ORIGIN OF TERRESTRIAL MAGNETISM.
The earliest view of Terrestrial Magnetism supposed the existence of a magnet at the earth’s centre. As this does not accord with the observations on declination, inclination, and intensity, Tobias Meyer gave this fictitious magnet an eccentric position, placing it one-seventh part of the earth’s radius from the centre. Hansteen imagined that there were two such magnets, different in position and intensity. Ampère set aside these unsatisfactory hypotheses by the view, derived from his discovery, that the earth itself is an electro-magnet, magnetised by an electric current circulating about it from east to west perpendicularly to the plane of the magnetic meridian, to which the same currents give direction as well as magnetise the ores of iron: the currents being thermo-electric currents, excited by the action of the sun’s heat successively on the different parts of the earth’s surface as it revolves towards the east.
William Gilbert,[49] who wrote an able work on magnetic and electric forces in the year 1600, regarded terrestrial magnetism and electricity as two emanations of a single fundamental source pervading all matter, and he therefore treated of both at once. According to Gilbert’s idea, the earth itself is a magnet; whilst he considered that the inflections of the lines of equal declination and inclination depend upon the distribution of mass, the configuration of continents, or the form and extent of the deep intervening oceanic basins.
Till within the last eighty years, it appears to have been the received opinion that the intensity of terrestrial magnetism was the same at all parts of the earth’s surface. In the instructions drawn up by the French Academy for the expedition under La Pérouse, the first intimation is given of a contrary opinion. It is recommended that the time of vibration of a dipping-needle should be observed at stations widely remote, as a test of the equality or difference of the magnetic intensity; suggesting also that such observations should particularly be made at those parts of the earth where the dip was greatest and where it was least. The experiments, whatever their results may have been, which, in compliance with this recommendation, were made in the expedition of La Pérouse, perished in its general catastrophe; but the instructions survived.

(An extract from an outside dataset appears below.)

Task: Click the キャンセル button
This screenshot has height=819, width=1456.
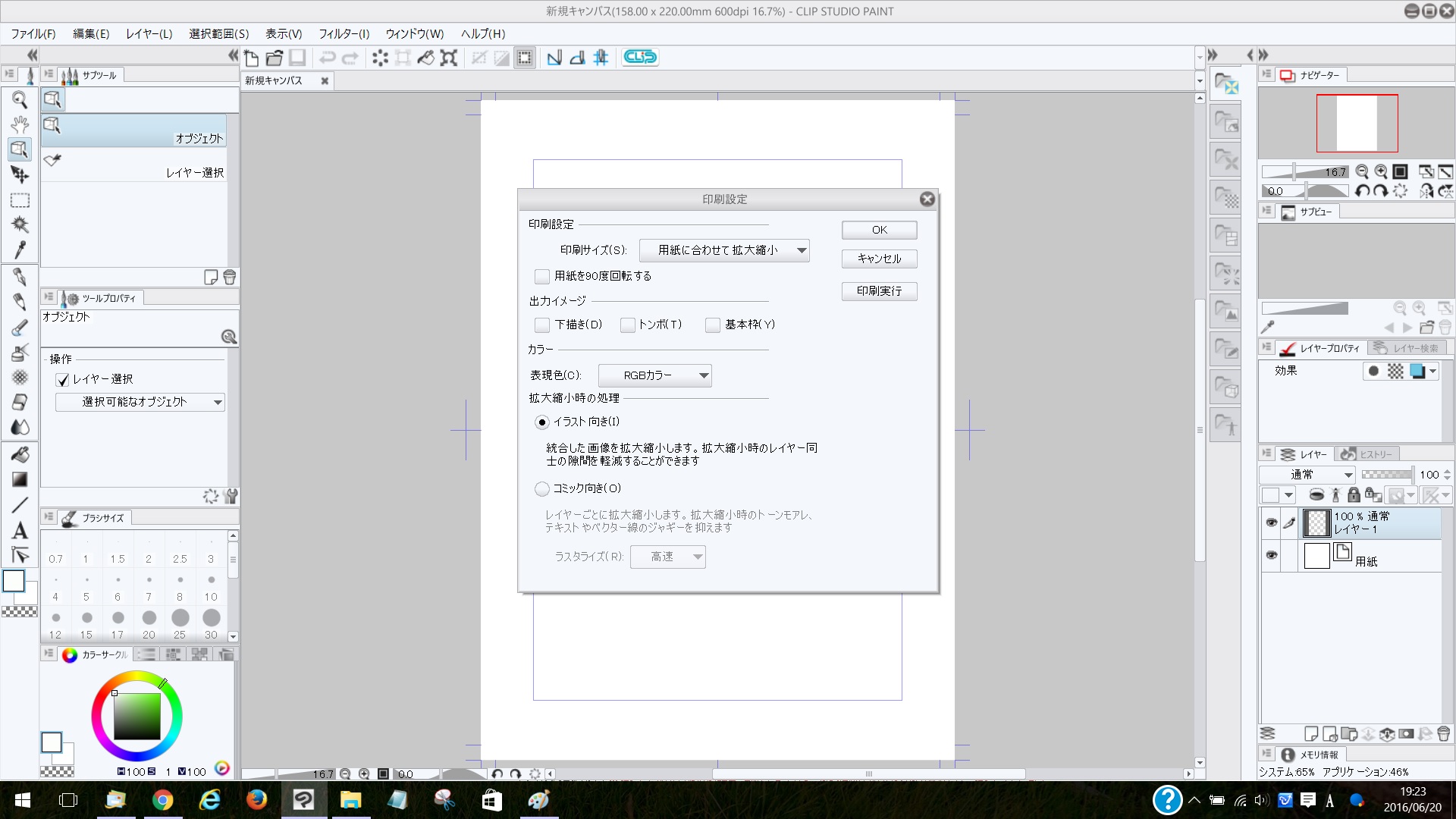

In 1811, Hansteen took up the subject, and in 1819 published his celebrated work, clearly demonstrating the fluctuations which this element has undergone during the last two centuries; confirming in great detail the position of Halley, that “the whole magnetic system is in motion, that the moving force is very great as extending its effects from pole to pole, and that its motion is not per saltum, but a gradual and regular motion.”